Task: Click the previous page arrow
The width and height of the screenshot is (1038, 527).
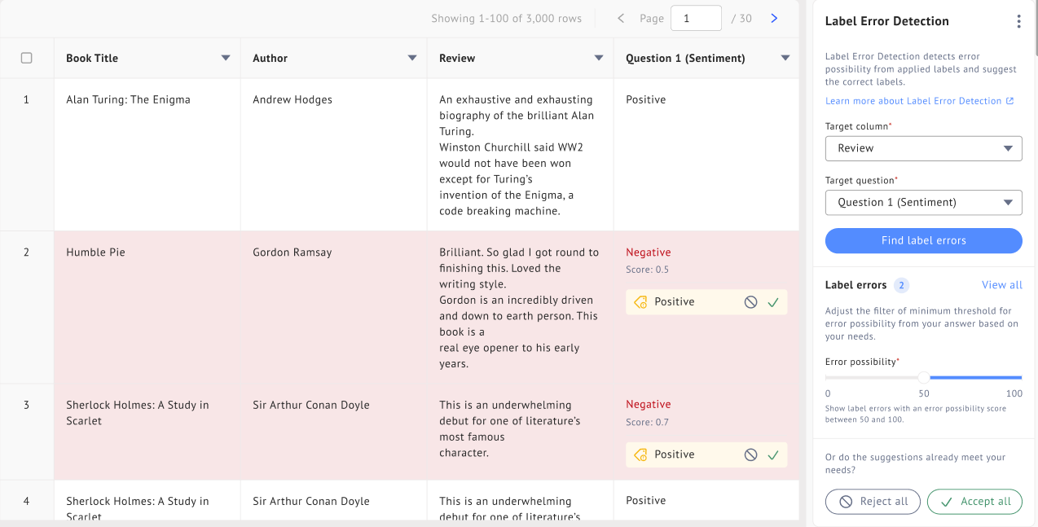Action: pos(620,18)
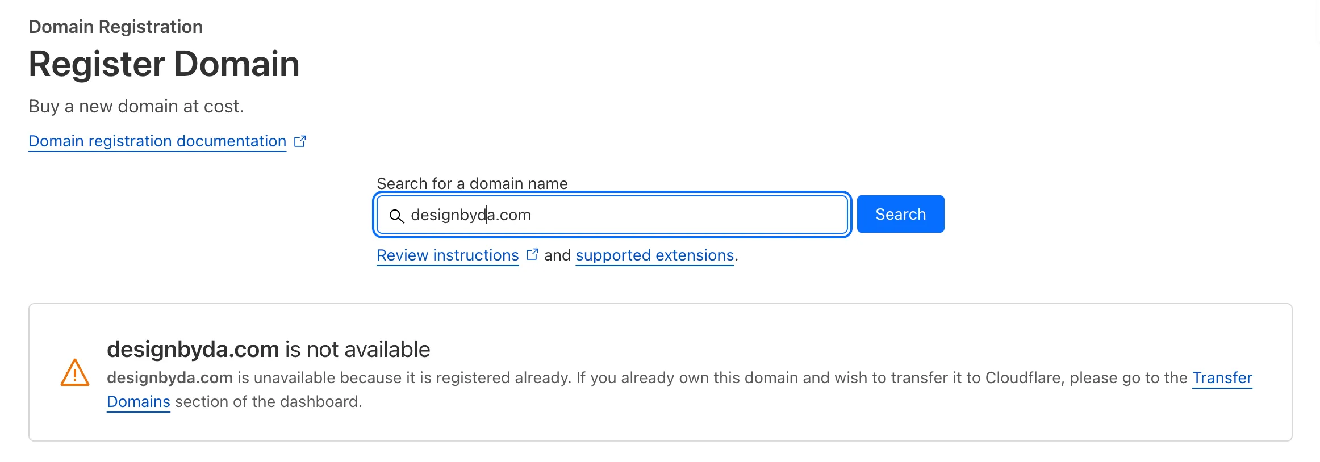Click the 'is not available' heading text

click(x=357, y=350)
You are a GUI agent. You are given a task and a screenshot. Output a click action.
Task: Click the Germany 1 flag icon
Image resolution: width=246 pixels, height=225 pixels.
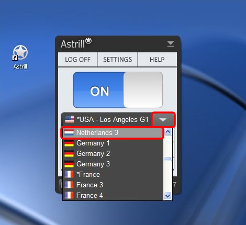tap(69, 143)
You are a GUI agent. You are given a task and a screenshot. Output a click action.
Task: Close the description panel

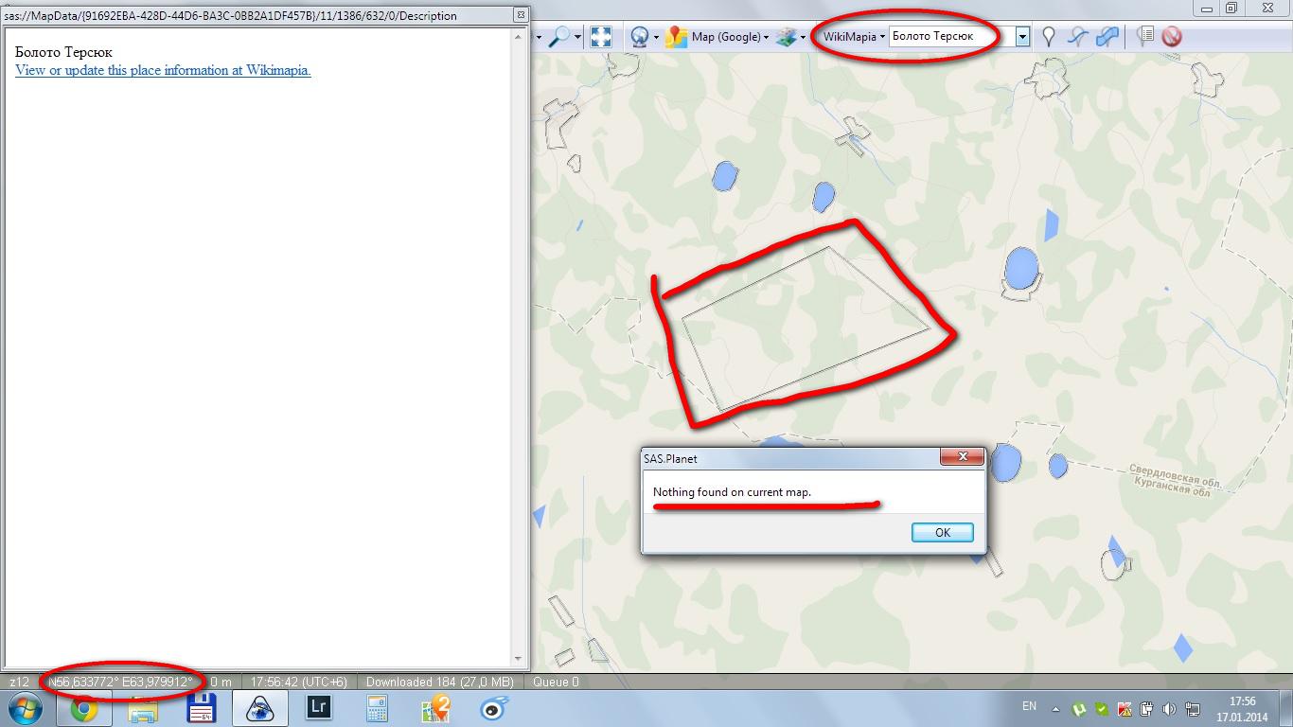520,15
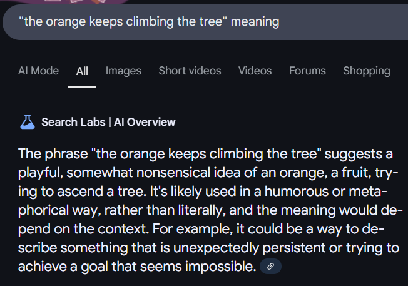This screenshot has width=408, height=286.
Task: Click the Search Labs flask icon
Action: coord(28,122)
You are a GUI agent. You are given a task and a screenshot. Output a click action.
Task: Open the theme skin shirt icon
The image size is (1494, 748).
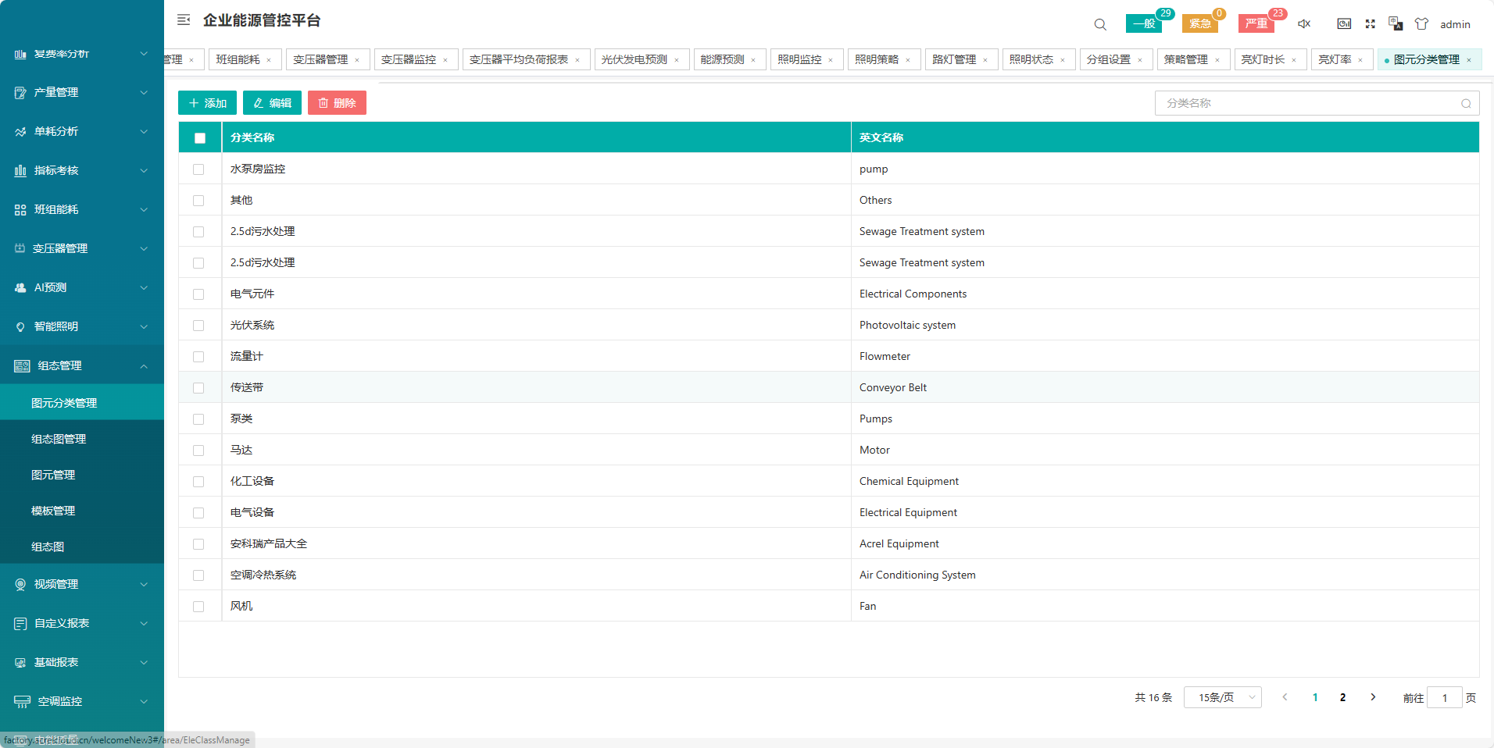[x=1421, y=24]
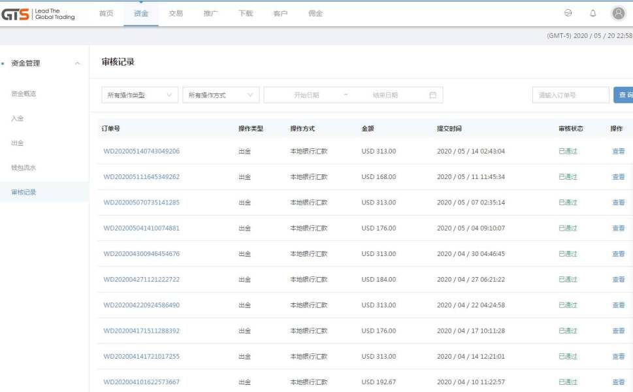
Task: Click the 开始日期 start date field
Action: tap(306, 95)
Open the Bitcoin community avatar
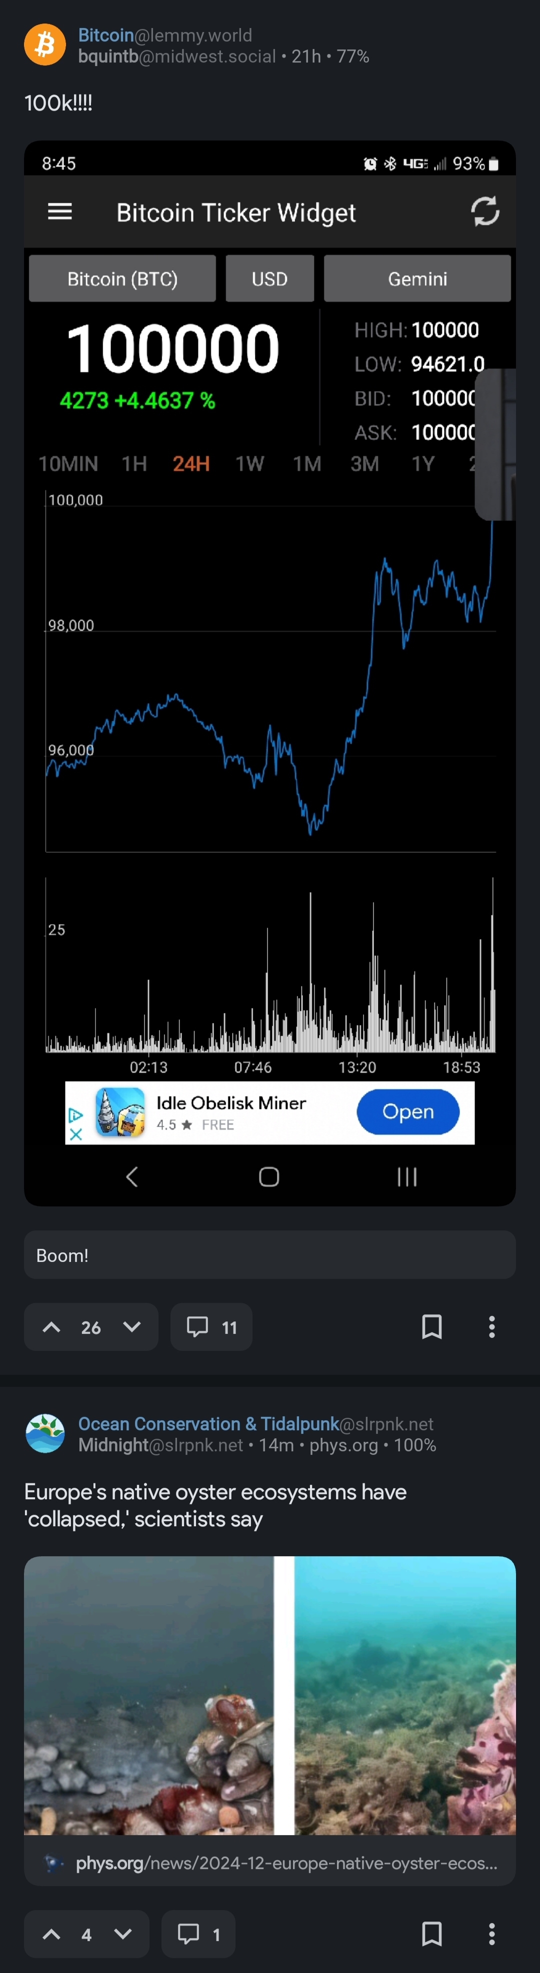540x1973 pixels. click(x=44, y=44)
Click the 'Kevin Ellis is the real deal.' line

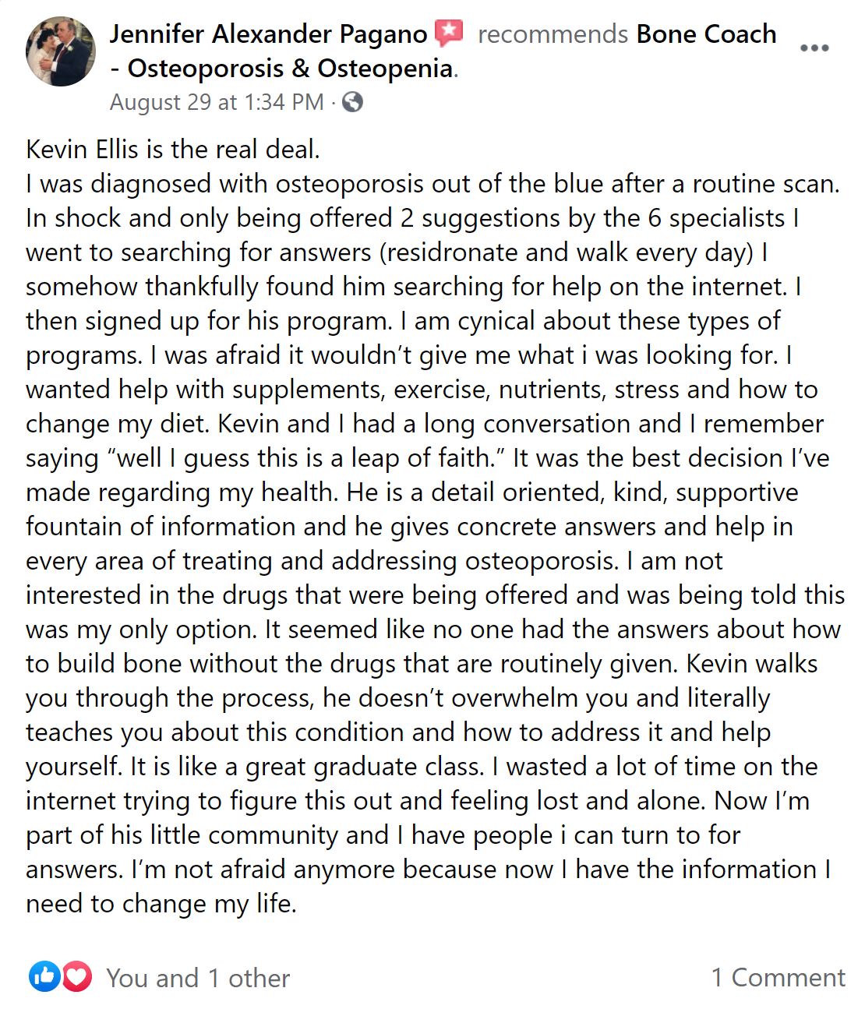(173, 149)
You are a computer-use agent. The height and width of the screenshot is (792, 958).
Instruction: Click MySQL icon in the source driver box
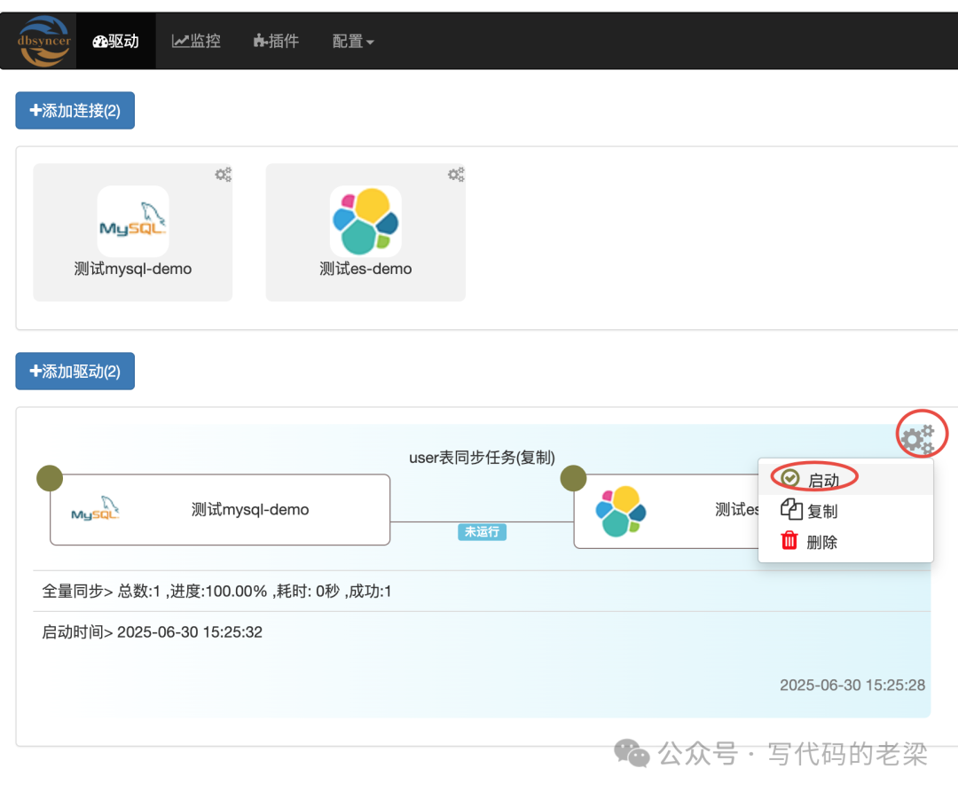[96, 510]
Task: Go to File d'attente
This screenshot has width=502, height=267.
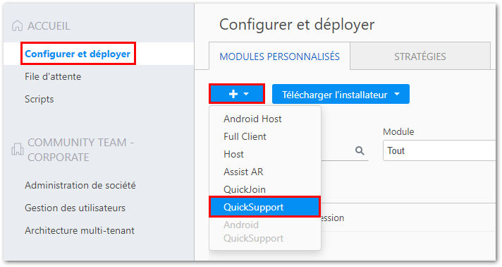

# # # # #

| PROBLEM STATEMENT |
From the line that contains "Instruction: Click MySQL" to the end of the material above, output every line exactly, both ends included, but leave out any pictures.

| EXPECTED ANSWER |
Instruction: Click MySQL icon in the source driver box
[96, 510]
Task: Go to File d'attente
This screenshot has width=502, height=267.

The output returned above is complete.